Records contained in a dataset:
◇ ◇ ◇ ◇ ◇
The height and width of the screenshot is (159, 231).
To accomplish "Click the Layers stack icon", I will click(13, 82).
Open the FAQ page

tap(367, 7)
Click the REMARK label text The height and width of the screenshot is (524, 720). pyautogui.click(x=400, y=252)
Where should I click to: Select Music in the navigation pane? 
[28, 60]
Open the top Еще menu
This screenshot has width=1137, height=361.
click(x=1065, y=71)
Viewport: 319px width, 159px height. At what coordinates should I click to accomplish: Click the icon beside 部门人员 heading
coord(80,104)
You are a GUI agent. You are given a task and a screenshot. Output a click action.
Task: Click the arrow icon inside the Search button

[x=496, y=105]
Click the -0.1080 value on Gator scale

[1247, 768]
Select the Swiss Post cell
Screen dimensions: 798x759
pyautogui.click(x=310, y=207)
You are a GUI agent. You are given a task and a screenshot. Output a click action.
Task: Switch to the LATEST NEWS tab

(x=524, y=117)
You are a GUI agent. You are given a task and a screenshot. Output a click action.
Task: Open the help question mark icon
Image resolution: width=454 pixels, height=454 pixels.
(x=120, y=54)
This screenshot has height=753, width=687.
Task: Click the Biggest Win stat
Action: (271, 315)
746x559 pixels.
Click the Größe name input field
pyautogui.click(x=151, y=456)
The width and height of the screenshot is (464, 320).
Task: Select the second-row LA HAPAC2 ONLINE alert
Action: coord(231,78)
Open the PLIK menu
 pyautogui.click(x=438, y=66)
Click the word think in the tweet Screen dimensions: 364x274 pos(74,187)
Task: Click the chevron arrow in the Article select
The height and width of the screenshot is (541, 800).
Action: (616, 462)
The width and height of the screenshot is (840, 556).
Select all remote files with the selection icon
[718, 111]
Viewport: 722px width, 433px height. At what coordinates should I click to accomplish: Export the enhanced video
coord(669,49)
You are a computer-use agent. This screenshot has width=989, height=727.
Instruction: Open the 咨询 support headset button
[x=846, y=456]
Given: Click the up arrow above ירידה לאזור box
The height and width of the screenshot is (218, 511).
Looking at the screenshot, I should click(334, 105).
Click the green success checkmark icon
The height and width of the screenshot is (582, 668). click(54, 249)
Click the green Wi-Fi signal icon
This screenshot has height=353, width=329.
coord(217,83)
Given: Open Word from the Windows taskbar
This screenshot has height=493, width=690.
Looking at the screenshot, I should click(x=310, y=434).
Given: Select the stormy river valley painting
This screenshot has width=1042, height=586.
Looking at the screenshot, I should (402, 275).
◇ ◇ ◇ ◇ ◇
Brief:
The entries above must be retyped exactly, down to the last character.

Solution to this exercise:
The height and width of the screenshot is (159, 231).
To accomplish "Click the Layers stack icon", I will click(13, 82).
Open the FAQ page

tap(367, 7)
Click the REMARK label text The height and width of the screenshot is (524, 720). pyautogui.click(x=400, y=252)
Where should I click to: Select Music in the navigation pane? 
[28, 60]
Open the top Еще menu
This screenshot has width=1137, height=361.
click(x=1065, y=71)
Viewport: 319px width, 159px height. At what coordinates should I click to accomplish: Click the icon beside 部门人员 heading
coord(80,104)
You are a GUI agent. You are given a task and a screenshot. Output a click action.
Task: Click the arrow icon inside the Search button

[x=496, y=105]
Click the -0.1080 value on Gator scale

[1247, 768]
Select the Swiss Post cell
Screen dimensions: 798x759
pyautogui.click(x=310, y=207)
You are a GUI agent. You are given a task and a screenshot. Output a click action.
Task: Switch to the LATEST NEWS tab

(x=524, y=117)
You are a GUI agent. You are given a task and a screenshot. Output a click action.
Task: Open the help question mark icon
Image resolution: width=454 pixels, height=454 pixels.
(x=120, y=54)
This screenshot has height=753, width=687.
Task: Click the Biggest Win stat
Action: (271, 315)
746x559 pixels.
Click the Größe name input field
pyautogui.click(x=151, y=456)
The width and height of the screenshot is (464, 320).
Task: Select the second-row LA HAPAC2 ONLINE alert
Action: coord(231,78)
Open the PLIK menu
 pyautogui.click(x=438, y=66)
Click the word think in the tweet Screen dimensions: 364x274 pos(74,187)
Task: Click the chevron arrow in the Article select
The height and width of the screenshot is (541, 800).
Action: (616, 462)
The width and height of the screenshot is (840, 556).
Select all remote files with the selection icon
[718, 111]
Viewport: 722px width, 433px height. At what coordinates should I click to accomplish: Export the enhanced video
coord(669,49)
You are a computer-use agent. This screenshot has width=989, height=727.
Instruction: Open the 咨询 support headset button
[x=846, y=456]
Given: Click the up arrow above ירידה לאזור box
The height and width of the screenshot is (218, 511).
Looking at the screenshot, I should click(334, 105).
Click the green success checkmark icon
The height and width of the screenshot is (582, 668). click(54, 249)
Click the green Wi-Fi signal icon
This screenshot has height=353, width=329.
coord(217,83)
Given: Open Word from the Windows taskbar
This screenshot has height=493, width=690.
Looking at the screenshot, I should click(x=310, y=434).
Given: Select the stormy river valley painting
This screenshot has width=1042, height=586.
Looking at the screenshot, I should (402, 275).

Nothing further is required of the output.